GIVEN TASK: Copy out every one of the entries below word for word, keeping each answer with its line.

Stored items
_ _ _

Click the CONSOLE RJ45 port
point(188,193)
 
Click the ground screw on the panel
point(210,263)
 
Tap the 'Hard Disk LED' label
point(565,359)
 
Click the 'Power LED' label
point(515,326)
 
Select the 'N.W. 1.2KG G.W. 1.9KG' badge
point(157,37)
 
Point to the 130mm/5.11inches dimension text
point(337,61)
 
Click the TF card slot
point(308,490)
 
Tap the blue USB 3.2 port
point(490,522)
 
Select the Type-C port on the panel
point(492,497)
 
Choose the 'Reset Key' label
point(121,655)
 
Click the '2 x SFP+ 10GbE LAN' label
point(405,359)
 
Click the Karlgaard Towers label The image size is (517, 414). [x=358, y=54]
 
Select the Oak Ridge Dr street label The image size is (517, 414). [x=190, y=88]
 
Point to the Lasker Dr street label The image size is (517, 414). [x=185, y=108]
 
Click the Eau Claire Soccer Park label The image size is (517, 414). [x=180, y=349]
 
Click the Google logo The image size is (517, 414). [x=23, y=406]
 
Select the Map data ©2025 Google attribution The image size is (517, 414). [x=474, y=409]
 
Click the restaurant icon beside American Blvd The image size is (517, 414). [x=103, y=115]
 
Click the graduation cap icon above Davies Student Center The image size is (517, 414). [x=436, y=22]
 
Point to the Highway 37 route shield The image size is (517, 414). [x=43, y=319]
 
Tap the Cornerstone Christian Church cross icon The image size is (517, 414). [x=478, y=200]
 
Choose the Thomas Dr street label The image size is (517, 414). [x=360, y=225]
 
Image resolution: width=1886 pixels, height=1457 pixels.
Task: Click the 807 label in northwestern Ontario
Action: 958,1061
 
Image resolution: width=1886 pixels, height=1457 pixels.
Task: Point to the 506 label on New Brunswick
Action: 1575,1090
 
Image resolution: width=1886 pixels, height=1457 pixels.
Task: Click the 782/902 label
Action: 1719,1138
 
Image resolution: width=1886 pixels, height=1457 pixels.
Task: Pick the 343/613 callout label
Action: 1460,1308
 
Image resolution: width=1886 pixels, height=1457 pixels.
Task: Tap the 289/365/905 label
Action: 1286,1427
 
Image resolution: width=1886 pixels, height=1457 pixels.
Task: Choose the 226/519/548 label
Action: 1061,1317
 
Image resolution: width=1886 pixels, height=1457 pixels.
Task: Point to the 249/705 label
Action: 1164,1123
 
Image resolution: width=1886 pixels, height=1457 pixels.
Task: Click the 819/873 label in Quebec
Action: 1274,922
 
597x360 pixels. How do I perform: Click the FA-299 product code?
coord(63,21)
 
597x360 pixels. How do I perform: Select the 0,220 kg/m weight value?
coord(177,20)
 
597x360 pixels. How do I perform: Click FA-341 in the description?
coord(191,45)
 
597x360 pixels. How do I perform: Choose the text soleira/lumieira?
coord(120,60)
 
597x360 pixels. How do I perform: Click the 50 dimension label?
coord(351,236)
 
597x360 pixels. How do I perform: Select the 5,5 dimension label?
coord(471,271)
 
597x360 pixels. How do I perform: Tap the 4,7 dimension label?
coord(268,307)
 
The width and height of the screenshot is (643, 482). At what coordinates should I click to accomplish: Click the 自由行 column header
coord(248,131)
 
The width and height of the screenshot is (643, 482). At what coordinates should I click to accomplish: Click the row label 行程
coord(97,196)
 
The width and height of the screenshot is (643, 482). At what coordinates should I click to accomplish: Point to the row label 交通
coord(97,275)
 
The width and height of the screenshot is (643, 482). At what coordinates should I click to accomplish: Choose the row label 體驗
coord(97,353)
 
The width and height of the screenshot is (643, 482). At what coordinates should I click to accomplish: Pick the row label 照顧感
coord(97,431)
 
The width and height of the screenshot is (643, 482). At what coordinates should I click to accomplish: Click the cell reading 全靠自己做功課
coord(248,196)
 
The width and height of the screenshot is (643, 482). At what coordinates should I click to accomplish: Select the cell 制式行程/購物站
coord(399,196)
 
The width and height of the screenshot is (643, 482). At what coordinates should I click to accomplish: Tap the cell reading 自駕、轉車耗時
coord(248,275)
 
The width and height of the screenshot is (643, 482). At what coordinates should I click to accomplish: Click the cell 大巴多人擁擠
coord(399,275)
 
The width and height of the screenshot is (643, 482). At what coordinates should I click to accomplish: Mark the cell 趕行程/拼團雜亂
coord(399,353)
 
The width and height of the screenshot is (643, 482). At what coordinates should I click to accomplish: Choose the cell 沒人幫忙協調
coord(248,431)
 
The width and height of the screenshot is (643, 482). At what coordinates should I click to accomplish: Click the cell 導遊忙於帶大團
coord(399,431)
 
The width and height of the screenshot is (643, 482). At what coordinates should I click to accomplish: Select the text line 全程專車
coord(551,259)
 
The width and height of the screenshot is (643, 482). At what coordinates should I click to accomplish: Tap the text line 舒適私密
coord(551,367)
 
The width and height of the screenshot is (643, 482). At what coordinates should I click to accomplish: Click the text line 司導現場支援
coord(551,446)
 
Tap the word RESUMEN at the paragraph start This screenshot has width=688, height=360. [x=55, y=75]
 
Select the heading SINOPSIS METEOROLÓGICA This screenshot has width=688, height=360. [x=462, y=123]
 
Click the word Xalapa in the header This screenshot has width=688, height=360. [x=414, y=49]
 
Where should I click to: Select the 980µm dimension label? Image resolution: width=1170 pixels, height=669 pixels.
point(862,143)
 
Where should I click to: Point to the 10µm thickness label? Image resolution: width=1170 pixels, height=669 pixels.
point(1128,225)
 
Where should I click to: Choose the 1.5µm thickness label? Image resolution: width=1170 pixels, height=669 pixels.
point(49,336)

_ _ _

TASK SOLUTION:
Click the CONSOLE RJ45 port
point(188,193)
 
Click the ground screw on the panel
point(210,263)
 
Tap the 'Hard Disk LED' label
point(565,359)
 
Click the 'Power LED' label
point(515,326)
 
Select the 'N.W. 1.2KG G.W. 1.9KG' badge
point(157,37)
 
Point to the 130mm/5.11inches dimension text
point(337,61)
 
Click the TF card slot
point(308,490)
 
Tap the blue USB 3.2 port
point(490,522)
 
Select the Type-C port on the panel
point(492,497)
 
Choose the 'Reset Key' label
point(121,655)
 
Click the '2 x SFP+ 10GbE LAN' label
point(405,359)
 
Click the Karlgaard Towers label The image size is (517, 414). [x=358, y=54]
 
Select the Oak Ridge Dr street label The image size is (517, 414). [x=190, y=88]
 
Point to the Lasker Dr street label The image size is (517, 414). [x=185, y=108]
 
Click the Eau Claire Soccer Park label The image size is (517, 414). [x=180, y=349]
 
Click the Google logo The image size is (517, 414). [x=23, y=406]
 
Select the Map data ©2025 Google attribution The image size is (517, 414). [x=474, y=409]
 
Click the restaurant icon beside American Blvd The image size is (517, 414). [x=103, y=115]
 
Click the graduation cap icon above Davies Student Center The image size is (517, 414). [x=436, y=22]
 
Point to the Highway 37 route shield The image size is (517, 414). [x=43, y=319]
 
Tap the Cornerstone Christian Church cross icon The image size is (517, 414). [x=478, y=200]
 
Choose the Thomas Dr street label The image size is (517, 414). [x=360, y=225]
 
Image resolution: width=1886 pixels, height=1457 pixels.
Task: Click the 807 label in northwestern Ontario
Action: 958,1061
 
Image resolution: width=1886 pixels, height=1457 pixels.
Task: Point to the 506 label on New Brunswick
Action: 1575,1090
 
Image resolution: width=1886 pixels, height=1457 pixels.
Task: Click the 782/902 label
Action: 1719,1138
 
Image resolution: width=1886 pixels, height=1457 pixels.
Task: Pick the 343/613 callout label
Action: 1460,1308
 
Image resolution: width=1886 pixels, height=1457 pixels.
Task: Tap the 289/365/905 label
Action: 1286,1427
 
Image resolution: width=1886 pixels, height=1457 pixels.
Task: Choose the 226/519/548 label
Action: 1061,1317
 
Image resolution: width=1886 pixels, height=1457 pixels.
Task: Point to the 249/705 label
Action: 1164,1123
 
Image resolution: width=1886 pixels, height=1457 pixels.
Task: Click the 819/873 label in Quebec
Action: 1274,922
 
597x360 pixels. How do I perform: Click the FA-299 product code?
coord(63,21)
 
597x360 pixels. How do I perform: Select the 0,220 kg/m weight value?
coord(177,20)
 
597x360 pixels. How do I perform: Click FA-341 in the description?
coord(191,45)
 
597x360 pixels. How do I perform: Choose the text soleira/lumieira?
coord(120,60)
 
597x360 pixels. How do I perform: Click the 50 dimension label?
coord(351,236)
 
597x360 pixels. How do I perform: Select the 5,5 dimension label?
coord(471,271)
 
597x360 pixels. How do I perform: Tap the 4,7 dimension label?
coord(268,307)
 
The width and height of the screenshot is (643, 482). At what coordinates should I click to accomplish: Click the 自由行 column header
coord(248,131)
 
The width and height of the screenshot is (643, 482). At what coordinates should I click to accomplish: Click the row label 行程
coord(97,196)
 
The width and height of the screenshot is (643, 482). At what coordinates should I click to accomplish: Point to the row label 交通
coord(97,275)
 
The width and height of the screenshot is (643, 482). At what coordinates should I click to accomplish: Choose the row label 體驗
coord(97,353)
 
The width and height of the screenshot is (643, 482). At what coordinates should I click to accomplish: Pick the row label 照顧感
coord(97,431)
 
The width and height of the screenshot is (643, 482). At what coordinates should I click to accomplish: Click the cell reading 全靠自己做功課
coord(248,196)
 
The width and height of the screenshot is (643, 482). At what coordinates should I click to accomplish: Select the cell 制式行程/購物站
coord(399,196)
 
The width and height of the screenshot is (643, 482). At what coordinates should I click to accomplish: Tap the cell reading 自駕、轉車耗時
coord(248,275)
 
The width and height of the screenshot is (643, 482). At what coordinates should I click to accomplish: Click the cell 大巴多人擁擠
coord(399,275)
 
The width and height of the screenshot is (643, 482). At what coordinates should I click to accomplish: Mark the cell 趕行程/拼團雜亂
coord(399,353)
 
The width and height of the screenshot is (643, 482). At what coordinates should I click to accomplish: Choose the cell 沒人幫忙協調
coord(248,431)
 
The width and height of the screenshot is (643, 482). At what coordinates should I click to accomplish: Click the cell 導遊忙於帶大團
coord(399,431)
 
The width and height of the screenshot is (643, 482). At what coordinates should I click to accomplish: Select the text line 全程專車
coord(551,259)
 
The width and height of the screenshot is (643, 482). At what coordinates should I click to accomplish: Tap the text line 舒適私密
coord(551,367)
 
The width and height of the screenshot is (643, 482). At what coordinates should I click to accomplish: Click the text line 司導現場支援
coord(551,446)
 
Tap the word RESUMEN at the paragraph start This screenshot has width=688, height=360. [x=55, y=75]
 
Select the heading SINOPSIS METEOROLÓGICA This screenshot has width=688, height=360. [x=462, y=123]
 
Click the word Xalapa in the header This screenshot has width=688, height=360. [x=414, y=49]
 
Where should I click to: Select the 980µm dimension label? Image resolution: width=1170 pixels, height=669 pixels.
point(862,143)
 
Where should I click to: Point to the 10µm thickness label? Image resolution: width=1170 pixels, height=669 pixels.
point(1128,225)
 
Where should I click to: Choose the 1.5µm thickness label? Image resolution: width=1170 pixels, height=669 pixels.
point(49,336)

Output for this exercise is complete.